PROBLEM DETAILS: Repeat the material exactly, leaving no line out.
LISTED RECORDS Block Start
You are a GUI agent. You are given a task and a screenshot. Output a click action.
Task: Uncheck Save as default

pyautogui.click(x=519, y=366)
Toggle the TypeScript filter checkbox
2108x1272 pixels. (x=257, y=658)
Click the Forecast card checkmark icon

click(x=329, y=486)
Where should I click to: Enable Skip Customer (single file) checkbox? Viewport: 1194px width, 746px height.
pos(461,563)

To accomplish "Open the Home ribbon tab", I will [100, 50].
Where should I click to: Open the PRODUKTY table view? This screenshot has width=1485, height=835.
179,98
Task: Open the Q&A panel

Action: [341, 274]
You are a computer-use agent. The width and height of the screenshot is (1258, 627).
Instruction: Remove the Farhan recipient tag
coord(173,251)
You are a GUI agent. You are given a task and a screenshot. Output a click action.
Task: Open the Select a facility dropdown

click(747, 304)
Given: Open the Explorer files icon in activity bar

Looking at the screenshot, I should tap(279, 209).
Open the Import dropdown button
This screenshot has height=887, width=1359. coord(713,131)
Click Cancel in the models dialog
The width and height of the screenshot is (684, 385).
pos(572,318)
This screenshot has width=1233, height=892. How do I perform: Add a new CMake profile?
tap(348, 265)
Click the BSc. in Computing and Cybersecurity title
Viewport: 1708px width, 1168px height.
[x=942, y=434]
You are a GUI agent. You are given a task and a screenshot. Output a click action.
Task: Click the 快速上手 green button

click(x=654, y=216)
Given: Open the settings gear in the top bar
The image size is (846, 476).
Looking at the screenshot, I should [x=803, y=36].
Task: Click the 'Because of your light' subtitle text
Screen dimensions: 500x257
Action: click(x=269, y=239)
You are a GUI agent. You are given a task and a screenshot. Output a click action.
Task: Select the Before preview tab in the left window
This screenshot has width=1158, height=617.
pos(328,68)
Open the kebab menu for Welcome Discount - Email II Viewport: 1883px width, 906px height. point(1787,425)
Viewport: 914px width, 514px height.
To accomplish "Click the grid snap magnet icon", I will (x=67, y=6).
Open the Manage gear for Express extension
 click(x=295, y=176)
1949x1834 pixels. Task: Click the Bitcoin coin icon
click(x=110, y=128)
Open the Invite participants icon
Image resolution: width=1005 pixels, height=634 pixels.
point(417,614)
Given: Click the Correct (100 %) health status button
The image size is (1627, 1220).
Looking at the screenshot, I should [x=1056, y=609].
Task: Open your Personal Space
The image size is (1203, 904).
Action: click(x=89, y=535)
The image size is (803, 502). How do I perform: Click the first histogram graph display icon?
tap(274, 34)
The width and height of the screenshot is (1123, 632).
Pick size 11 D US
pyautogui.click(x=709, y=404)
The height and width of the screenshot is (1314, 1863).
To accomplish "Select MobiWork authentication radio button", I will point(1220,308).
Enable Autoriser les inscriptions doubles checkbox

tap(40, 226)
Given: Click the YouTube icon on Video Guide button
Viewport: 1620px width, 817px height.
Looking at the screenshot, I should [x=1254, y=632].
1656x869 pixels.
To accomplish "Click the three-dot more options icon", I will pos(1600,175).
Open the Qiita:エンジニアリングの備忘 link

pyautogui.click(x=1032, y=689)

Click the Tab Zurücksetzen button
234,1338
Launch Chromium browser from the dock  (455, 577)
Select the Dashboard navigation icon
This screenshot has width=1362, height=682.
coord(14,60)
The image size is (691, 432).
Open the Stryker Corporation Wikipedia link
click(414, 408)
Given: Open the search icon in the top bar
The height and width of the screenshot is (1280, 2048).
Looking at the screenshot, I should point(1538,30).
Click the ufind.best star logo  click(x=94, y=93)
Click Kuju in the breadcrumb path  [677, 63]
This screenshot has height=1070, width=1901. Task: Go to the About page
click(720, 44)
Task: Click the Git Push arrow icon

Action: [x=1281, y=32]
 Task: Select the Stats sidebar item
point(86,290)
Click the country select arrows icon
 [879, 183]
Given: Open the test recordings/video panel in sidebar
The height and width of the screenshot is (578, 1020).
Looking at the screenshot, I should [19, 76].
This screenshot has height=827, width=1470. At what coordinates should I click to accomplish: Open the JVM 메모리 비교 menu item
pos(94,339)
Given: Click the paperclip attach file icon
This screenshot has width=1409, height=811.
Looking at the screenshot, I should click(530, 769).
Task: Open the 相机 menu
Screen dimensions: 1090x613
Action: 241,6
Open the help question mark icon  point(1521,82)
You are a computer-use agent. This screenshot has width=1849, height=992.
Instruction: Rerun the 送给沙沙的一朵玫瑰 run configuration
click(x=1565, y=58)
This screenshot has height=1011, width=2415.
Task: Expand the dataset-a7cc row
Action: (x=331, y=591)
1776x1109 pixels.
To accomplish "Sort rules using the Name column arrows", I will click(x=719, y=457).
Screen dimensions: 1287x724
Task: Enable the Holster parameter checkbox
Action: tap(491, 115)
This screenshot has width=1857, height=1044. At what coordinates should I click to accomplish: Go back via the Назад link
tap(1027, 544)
LISTED RECORDS Block End
TASK RESULT:
You are a GUI agent. You are given a task and a screenshot. Output a click action.
Task: Uncheck Save as default

pyautogui.click(x=519, y=366)
Toggle the TypeScript filter checkbox
2108x1272 pixels. (x=257, y=658)
Click the Forecast card checkmark icon

click(x=329, y=486)
Where should I click to: Enable Skip Customer (single file) checkbox? Viewport: 1194px width, 746px height.
pos(461,563)

To accomplish "Open the Home ribbon tab", I will [100, 50].
Where should I click to: Open the PRODUKTY table view? This screenshot has width=1485, height=835.
179,98
Task: Open the Q&A panel

Action: [341, 274]
You are a computer-use agent. The width and height of the screenshot is (1258, 627).
Instruction: Remove the Farhan recipient tag
coord(173,251)
You are a GUI agent. You are given a task and a screenshot. Output a click action.
Task: Open the Select a facility dropdown

click(747, 304)
Given: Open the Explorer files icon in activity bar

Looking at the screenshot, I should tap(279, 209).
Open the Import dropdown button
This screenshot has height=887, width=1359. coord(713,131)
Click Cancel in the models dialog
The width and height of the screenshot is (684, 385).
pos(572,318)
This screenshot has width=1233, height=892. How do I perform: Add a new CMake profile?
tap(348, 265)
Click the BSc. in Computing and Cybersecurity title
Viewport: 1708px width, 1168px height.
[x=942, y=434]
You are a GUI agent. You are given a task and a screenshot. Output a click action.
Task: Click the 快速上手 green button

click(x=654, y=216)
Given: Open the settings gear in the top bar
The image size is (846, 476).
Looking at the screenshot, I should [x=803, y=36].
Task: Click the 'Because of your light' subtitle text
Screen dimensions: 500x257
Action: click(x=269, y=239)
You are a GUI agent. You are given a task and a screenshot. Output a click action.
Task: Select the Before preview tab in the left window
This screenshot has width=1158, height=617.
pos(328,68)
Open the kebab menu for Welcome Discount - Email II Viewport: 1883px width, 906px height. point(1787,425)
Viewport: 914px width, 514px height.
To accomplish "Click the grid snap magnet icon", I will (x=67, y=6).
Open the Manage gear for Express extension
 click(x=295, y=176)
1949x1834 pixels. Task: Click the Bitcoin coin icon
click(x=110, y=128)
Open the Invite participants icon
Image resolution: width=1005 pixels, height=634 pixels.
point(417,614)
Given: Click the Correct (100 %) health status button
The image size is (1627, 1220).
Looking at the screenshot, I should [x=1056, y=609].
Task: Open your Personal Space
The image size is (1203, 904).
Action: click(x=89, y=535)
The image size is (803, 502). How do I perform: Click the first histogram graph display icon?
tap(274, 34)
The width and height of the screenshot is (1123, 632).
Pick size 11 D US
pyautogui.click(x=709, y=404)
The height and width of the screenshot is (1314, 1863).
To accomplish "Select MobiWork authentication radio button", I will point(1220,308).
Enable Autoriser les inscriptions doubles checkbox

tap(40, 226)
Given: Click the YouTube icon on Video Guide button
Viewport: 1620px width, 817px height.
Looking at the screenshot, I should [x=1254, y=632].
1656x869 pixels.
To accomplish "Click the three-dot more options icon", I will pos(1600,175).
Open the Qiita:エンジニアリングの備忘 link

pyautogui.click(x=1032, y=689)

Click the Tab Zurücksetzen button
234,1338
Launch Chromium browser from the dock  (455, 577)
Select the Dashboard navigation icon
This screenshot has width=1362, height=682.
coord(14,60)
The image size is (691, 432).
Open the Stryker Corporation Wikipedia link
click(414, 408)
Given: Open the search icon in the top bar
The height and width of the screenshot is (1280, 2048).
Looking at the screenshot, I should point(1538,30).
Click the ufind.best star logo  click(x=94, y=93)
Click Kuju in the breadcrumb path  [677, 63]
This screenshot has height=1070, width=1901. Task: Go to the About page
click(720, 44)
Task: Click the Git Push arrow icon

Action: [x=1281, y=32]
 Task: Select the Stats sidebar item
point(86,290)
Click the country select arrows icon
 [879, 183]
Given: Open the test recordings/video panel in sidebar
The height and width of the screenshot is (578, 1020).
Looking at the screenshot, I should [19, 76].
This screenshot has height=827, width=1470. At what coordinates should I click to accomplish: Open the JVM 메모리 비교 menu item
pos(94,339)
Given: Click the paperclip attach file icon
This screenshot has width=1409, height=811.
Looking at the screenshot, I should click(530, 769).
Task: Open the 相机 menu
Screen dimensions: 1090x613
Action: 241,6
Open the help question mark icon  point(1521,82)
You are a computer-use agent. This screenshot has width=1849, height=992.
Instruction: Rerun the 送给沙沙的一朵玫瑰 run configuration
click(x=1565, y=58)
This screenshot has height=1011, width=2415.
Task: Expand the dataset-a7cc row
Action: (x=331, y=591)
1776x1109 pixels.
To accomplish "Sort rules using the Name column arrows", I will click(x=719, y=457).
Screen dimensions: 1287x724
Task: Enable the Holster parameter checkbox
Action: tap(491, 115)
This screenshot has width=1857, height=1044. At what coordinates should I click to accomplish: Go back via the Назад link
tap(1027, 544)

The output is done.